Bless her heart, she’s biding her time until she can eat the foods she wants to eat again. I think she’s maybe lost a few pounds but not many. I think she’s kinda sitting at an area not far above ketosis but from what I understand, that’s a pretty miserable place to be. I’d rather be there or not there but not hang out right on the edge. I’ve tried to broach that subject with her but she’s more interested in what snacks she can take to work to get her through the day.
We are coming to a point, I believe, in the next month or two, when, if she doesn’t decide to get onboard, I’ll probably lose enough weight that I’ll actually weigh less than she does, a situation we’ve never experienced before. Whether that will be any more of a motivation, I don’t know.

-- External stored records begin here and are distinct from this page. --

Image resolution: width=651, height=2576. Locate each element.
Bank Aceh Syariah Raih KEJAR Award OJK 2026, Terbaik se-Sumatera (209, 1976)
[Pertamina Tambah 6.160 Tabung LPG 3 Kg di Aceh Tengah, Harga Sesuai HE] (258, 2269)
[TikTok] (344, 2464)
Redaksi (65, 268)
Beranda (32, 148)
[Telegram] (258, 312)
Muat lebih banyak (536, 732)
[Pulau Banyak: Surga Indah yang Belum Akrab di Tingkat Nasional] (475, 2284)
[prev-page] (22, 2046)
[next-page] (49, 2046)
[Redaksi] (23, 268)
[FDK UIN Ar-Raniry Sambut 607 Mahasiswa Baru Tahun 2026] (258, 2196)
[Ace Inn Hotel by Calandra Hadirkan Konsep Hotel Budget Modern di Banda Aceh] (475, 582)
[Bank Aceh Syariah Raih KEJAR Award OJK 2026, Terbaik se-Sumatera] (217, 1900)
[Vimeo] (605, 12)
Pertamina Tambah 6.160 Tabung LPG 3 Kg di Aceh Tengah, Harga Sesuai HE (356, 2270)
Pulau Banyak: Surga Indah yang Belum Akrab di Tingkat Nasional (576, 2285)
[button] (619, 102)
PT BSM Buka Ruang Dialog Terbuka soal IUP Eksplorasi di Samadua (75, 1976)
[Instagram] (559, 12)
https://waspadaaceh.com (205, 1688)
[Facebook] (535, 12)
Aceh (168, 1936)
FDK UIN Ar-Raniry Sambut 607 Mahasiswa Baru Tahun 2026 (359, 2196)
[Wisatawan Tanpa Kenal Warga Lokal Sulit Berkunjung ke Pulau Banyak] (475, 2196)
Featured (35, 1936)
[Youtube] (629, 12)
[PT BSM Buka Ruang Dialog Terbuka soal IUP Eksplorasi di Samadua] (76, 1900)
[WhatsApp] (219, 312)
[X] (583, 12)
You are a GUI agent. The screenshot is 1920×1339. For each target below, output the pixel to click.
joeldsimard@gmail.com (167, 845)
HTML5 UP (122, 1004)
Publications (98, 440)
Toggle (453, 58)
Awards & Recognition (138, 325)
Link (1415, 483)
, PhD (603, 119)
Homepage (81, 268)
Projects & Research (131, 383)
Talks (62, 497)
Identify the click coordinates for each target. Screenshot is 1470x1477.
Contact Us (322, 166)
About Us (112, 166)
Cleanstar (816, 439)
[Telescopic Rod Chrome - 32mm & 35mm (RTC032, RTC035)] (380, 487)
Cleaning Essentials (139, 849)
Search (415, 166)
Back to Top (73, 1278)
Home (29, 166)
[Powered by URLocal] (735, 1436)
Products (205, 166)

I don’t intend to preach. (That gets me in trouble, it seems, in a lot bigger circles than just at home.) I just intend to KC&KO, as they say here. Maybe the example will be way more powerful than anything I could say anyway.
So our story is an ongoing thing. (I’m sure you all will hear about it as it unfolds.)
Hubby was supposed to start on Monday, but decided he wants to enter it slowly. He’s switched out his work lunch for nuts, cheese and ham, but comes home and eats an ice cream float! I try to make him understand that just because he looks good on the outside, doesn’t mean the same for the inside! When I get into his gym room and begin lifting weights in a couple of months, it may just push him!
Good lord an ice cream float. That made me laugh so bad.
Maybe because that was me some time in the past. Maybe that now it would be such a pest to eat and clean up. The pain it would cause the next day would be so not worth it. The taste of that would be so over sweet it would be dry and rasping to the palate. It is such a kid-treat food it so characterises emotional eating. It really doesn’t have much going for it any more.